The president cannot spend money. The power of the purse belongs to Congress. The president proposes a budget, but Congress appropriates the funds. A president who tries to withhold congressionally appropriated money risks an Impoundment Control Act violation, though this has been a contested area recently.

The president cannot control the courts. Federal judges serve for life and cannot be removed by the president. The president appoints them, but once confirmed, they are independent. This is why judicial appointments are considered one of the most lasting impacts of any presidency.

The president cannot fire members of Congress. The executive and legislative branches are separate. The president can pressure, persuade, and campaign against members of Congress, but cannot remove them from office.

The president cannot pardon state crimes. The pardon power only covers federal offenses. State charges are handled by governors.

The Modern Presidency

The job today is essentially three roles combined into one:

Head of state. The ceremonial leader of the country. Meeting foreign leaders, representing the nation at events, speaking to the public in times of crisis.
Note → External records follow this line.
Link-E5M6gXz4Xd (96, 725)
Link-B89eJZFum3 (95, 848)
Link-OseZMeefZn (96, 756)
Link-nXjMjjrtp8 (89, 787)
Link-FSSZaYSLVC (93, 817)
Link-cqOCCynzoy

In most other democracies, this role is separate from the head of government (think: the British monarch vs. the prime minister).

Head of government. The person actually running the executive branch. Setting policy priorities, directing agencies, managing the federal workforce, responding to emergencies.

Party leader. The political leader of their party. Raising money, endorsing candidates, shaping the party platform, campaigning for allies.

No other democracy combines all three of these roles in one person. It is one reason the American presidency has become so powerful and so scrutinized. Everything the president does is simultaneously a policy decision, a diplomatic signal, and a political statement.

Why This Matters

When a president signs an executive order, it helps to know that executive orders are not in the Constitution and that courts can block them. When Congress and the president disagree, it helps to know that Congress has powers the president cannot override. When people argue about whether a president is "overstepping," the answer often depends on whether you are comparing the action to the Constitution's original text or to what modern presidents have been doing for decades.

The presidency was designed to be the weakest of the three branches. Whether it still is depends on how you measure power, and who is in the chair.